:: Input data

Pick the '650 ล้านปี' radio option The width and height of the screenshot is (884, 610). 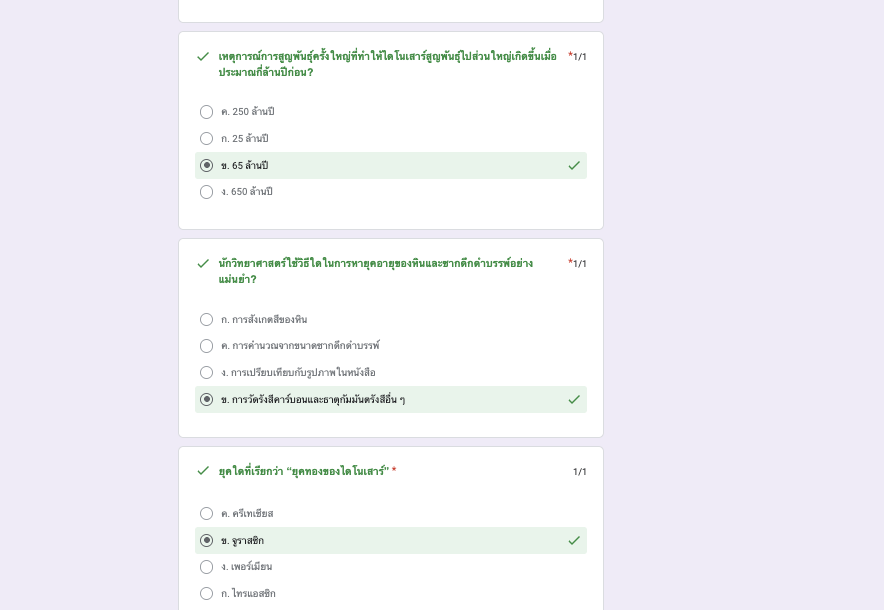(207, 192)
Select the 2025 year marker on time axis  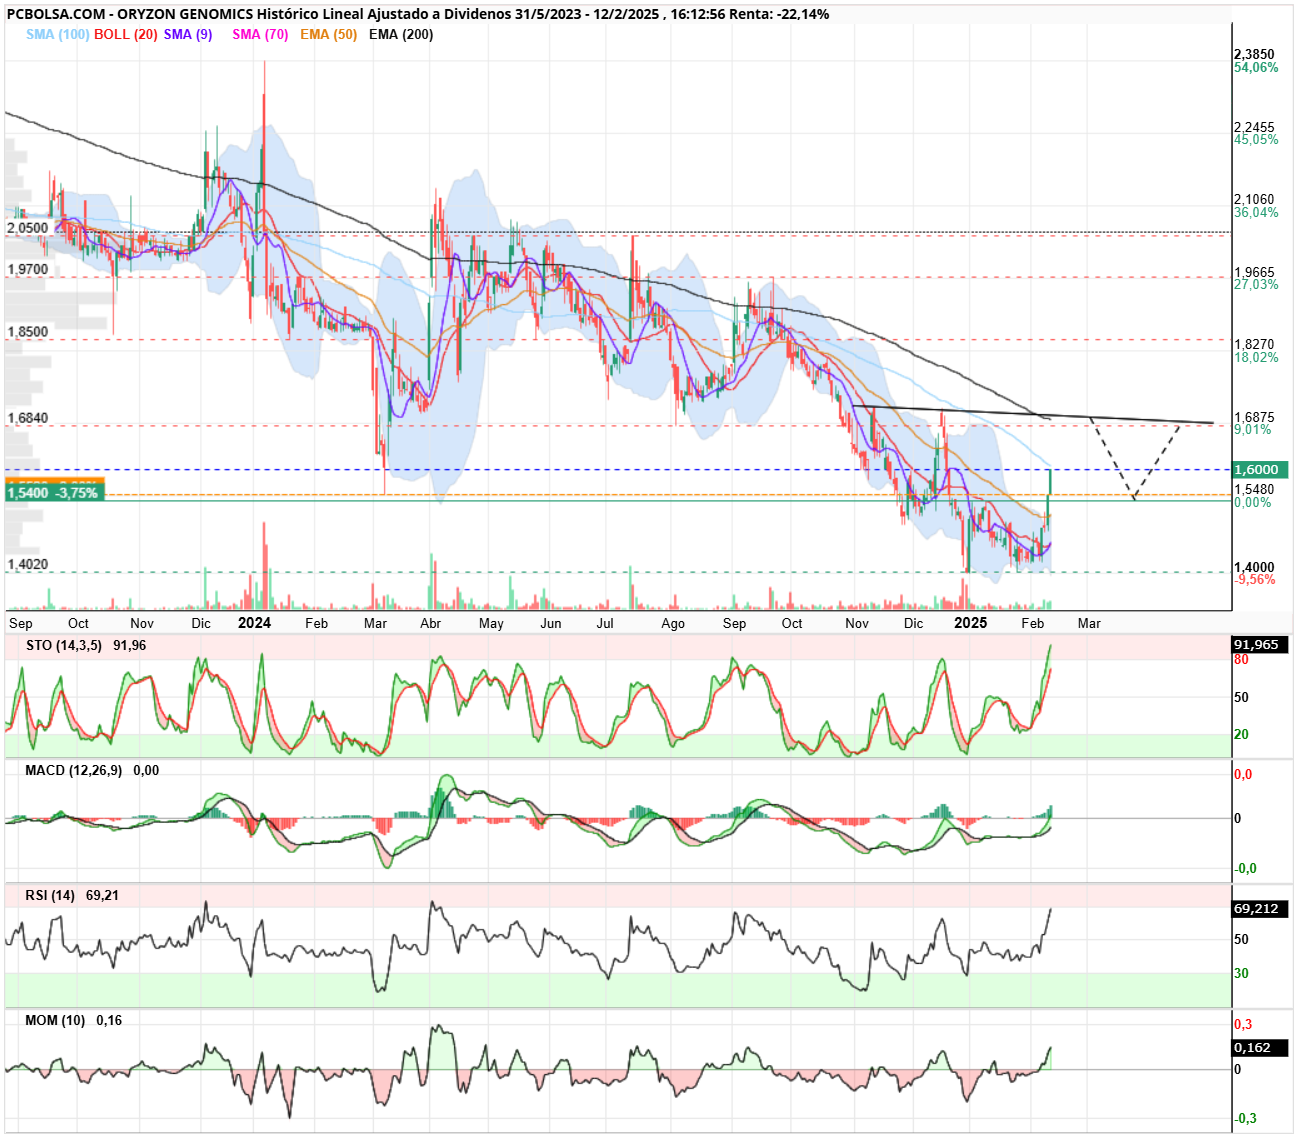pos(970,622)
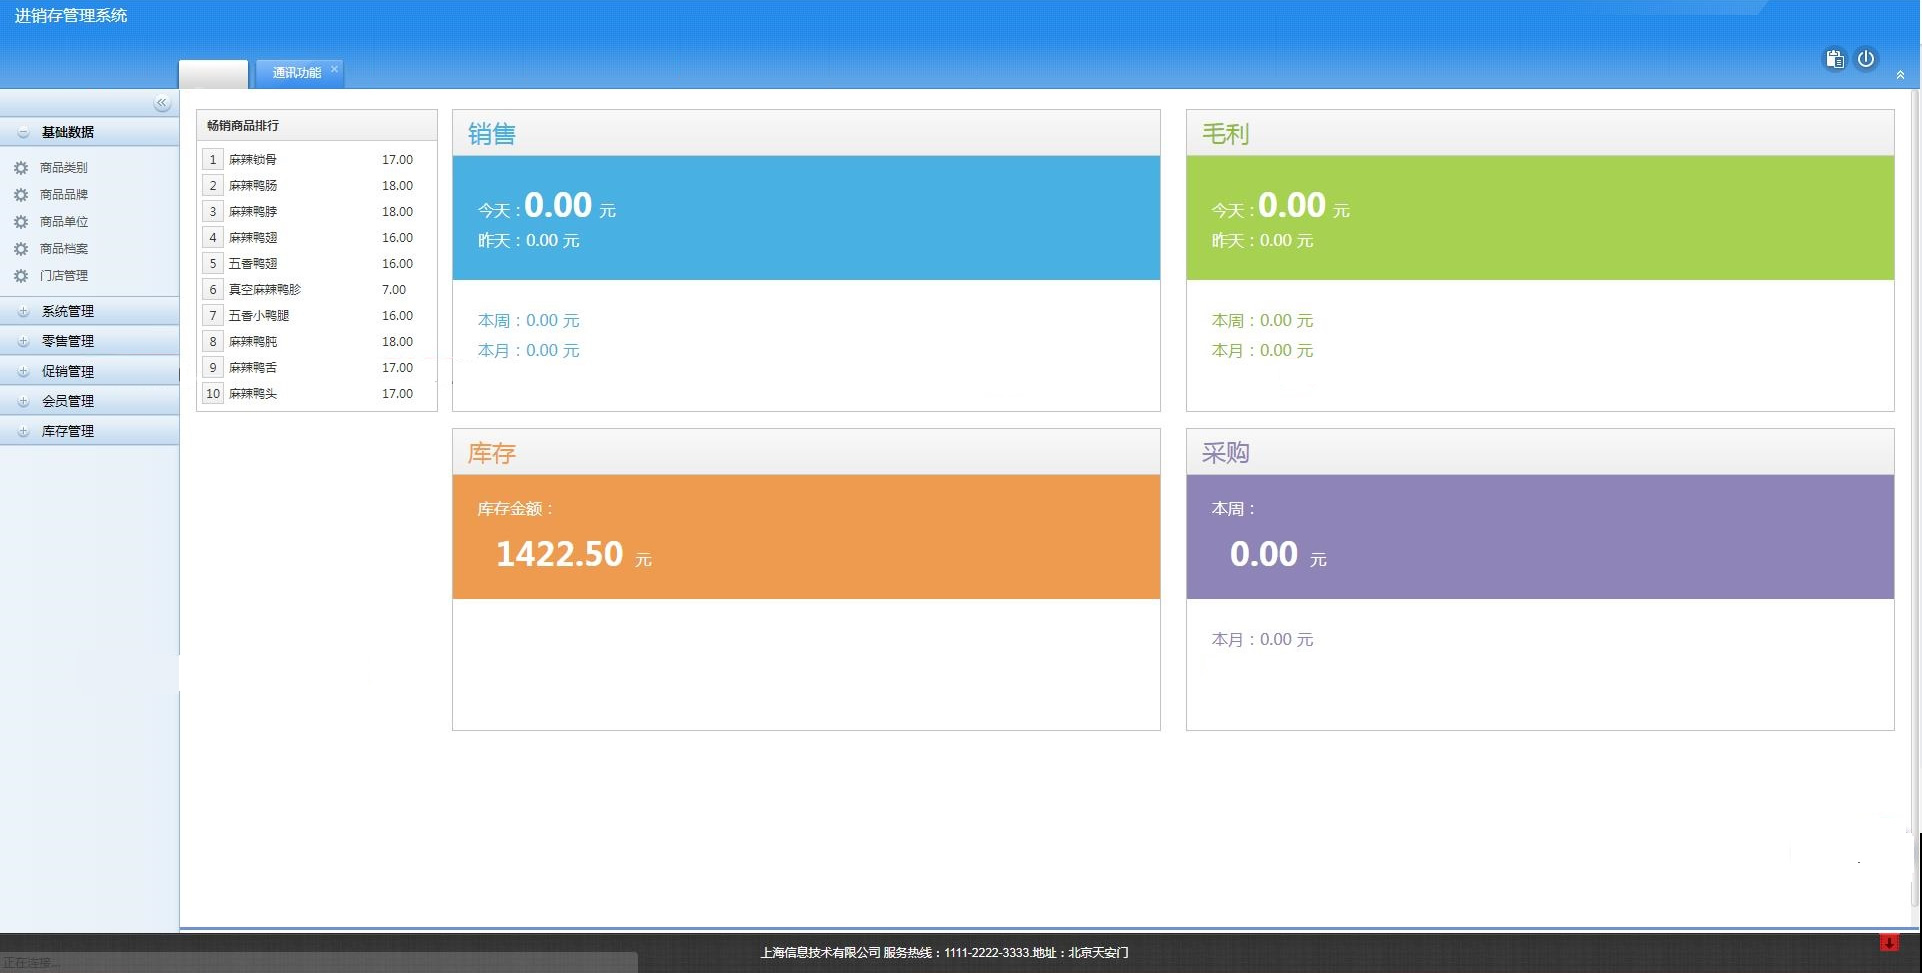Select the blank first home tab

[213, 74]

::::
:: Input data

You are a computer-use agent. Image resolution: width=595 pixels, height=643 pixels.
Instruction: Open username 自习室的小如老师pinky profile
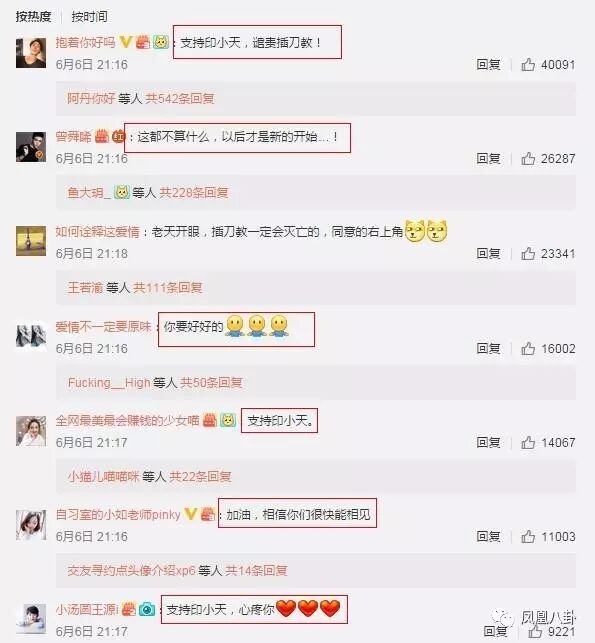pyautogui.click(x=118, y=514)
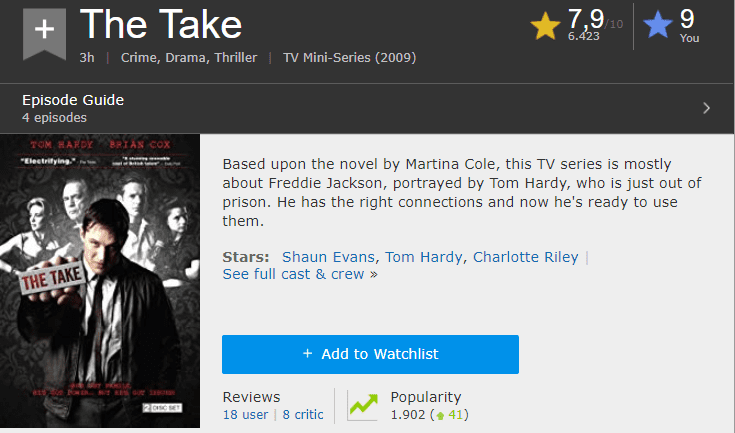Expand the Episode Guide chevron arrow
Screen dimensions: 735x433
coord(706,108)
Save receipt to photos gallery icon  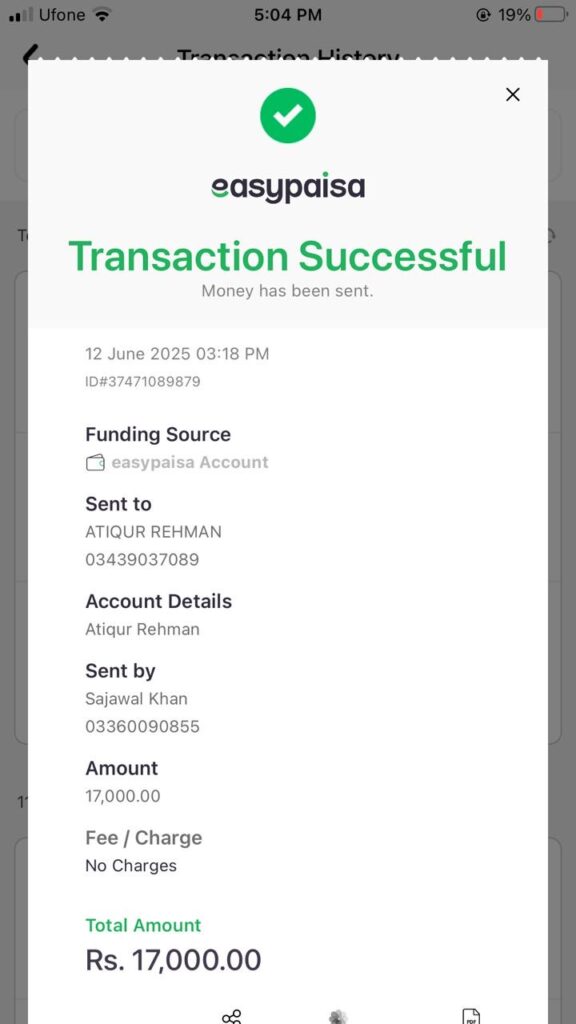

::::

What you should do
Reproduce exactly, with no pictures, the lines above from the one holding "Instruction: Open username" to the one holding "Save receipt to photos gallery icon", inclusive.

Response area
Instruction: Open username 自习室的小如老师pinky profile
pyautogui.click(x=118, y=514)
Expand the Episode Guide chevron arrow
Screen dimensions: 735x433
coord(706,108)
Save receipt to photos gallery icon  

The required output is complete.